Kallikrein-related peptidase 14 activates zymogens of membrane type matrix metalloproteinases (MT-MMPs) - a CleavEx library-based analysis

Abstract

Kallikrein-related peptidases (KLKs) and matrix metalloproteinases (MMPs) are secretory proteinases known to proteolytically process components of the extracellular matrix (ECM), thus modulating the pericellular environment in physiology and excessively in pathologies like cancer. However, the interconnection between these groups of proteases remains elusive. To test this hypothesis, we have developed a peptide library-based exposition system (Cleavage of exposed amino acid sequences, CleavEx) aiming at investigating the potential of KLK14 to recognize and hydrolyze proMMP sequences specifically. Initial assessment of the library identified a total of ten MMP activation domain sequences which were validated by Edman degradation. The CleavEx analysis revealed that membrane-type (MT) MMPs are likely targeted by KLK14 for activation. Correspondingly, commercially available proMT-MMPs, namely proMMP14-17 were investigated in vitro and found to be effectively processed by KLK14. Again, the expected neo-N-termini of the activated MT MMPs were yielded and confirmed by Edman degradation. In addition, the productivity of proMMP activation was analyzed by gelatin zymography, which indicated the release of fully active, mature MT-MMPs upon KLK14 treatment.

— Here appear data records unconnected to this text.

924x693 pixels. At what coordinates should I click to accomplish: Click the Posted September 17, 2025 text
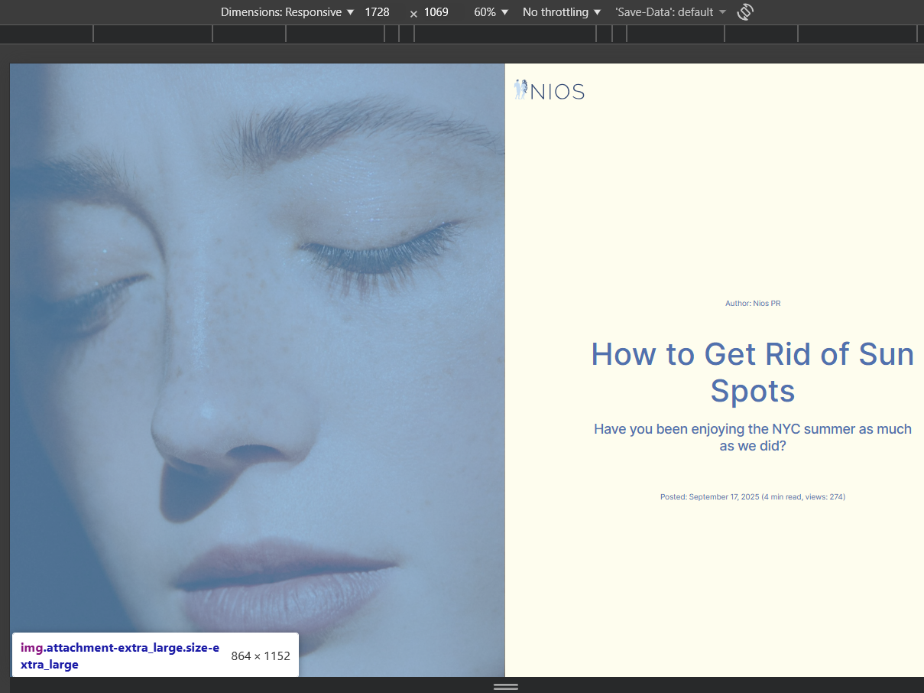tap(710, 497)
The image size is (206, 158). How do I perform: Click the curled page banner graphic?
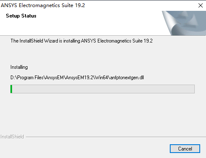pos(184,23)
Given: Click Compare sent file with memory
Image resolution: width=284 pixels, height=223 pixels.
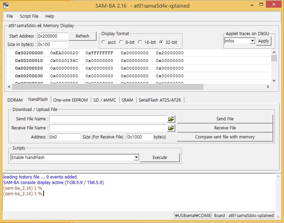Looking at the screenshot, I should pyautogui.click(x=225, y=137).
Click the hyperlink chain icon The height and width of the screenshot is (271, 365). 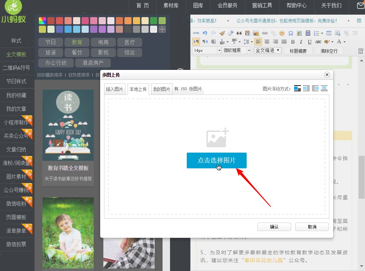(x=264, y=33)
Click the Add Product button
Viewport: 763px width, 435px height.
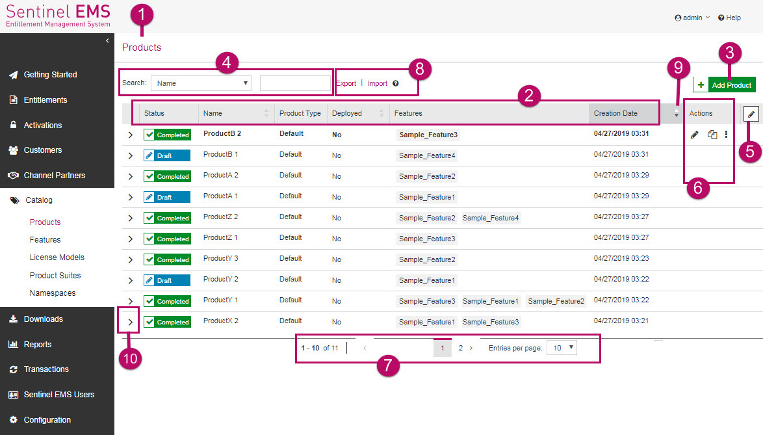(x=724, y=85)
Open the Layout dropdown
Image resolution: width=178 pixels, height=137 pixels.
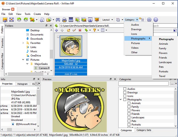(x=107, y=20)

Lastly, MMP14 was shown to be processed on the cell surface by KLK14 using murine fibroblasts stably overexpressing human MMP14. Herein, we propose KLK14-mediated selective activation of cell-membrane located MT-MMPs as an additional layer of their regulation within the ECM. As both, KLKs and MT-MMPs are implicated in cancer, the activation described herein may constitute an important factor in tumor progression and metastasis.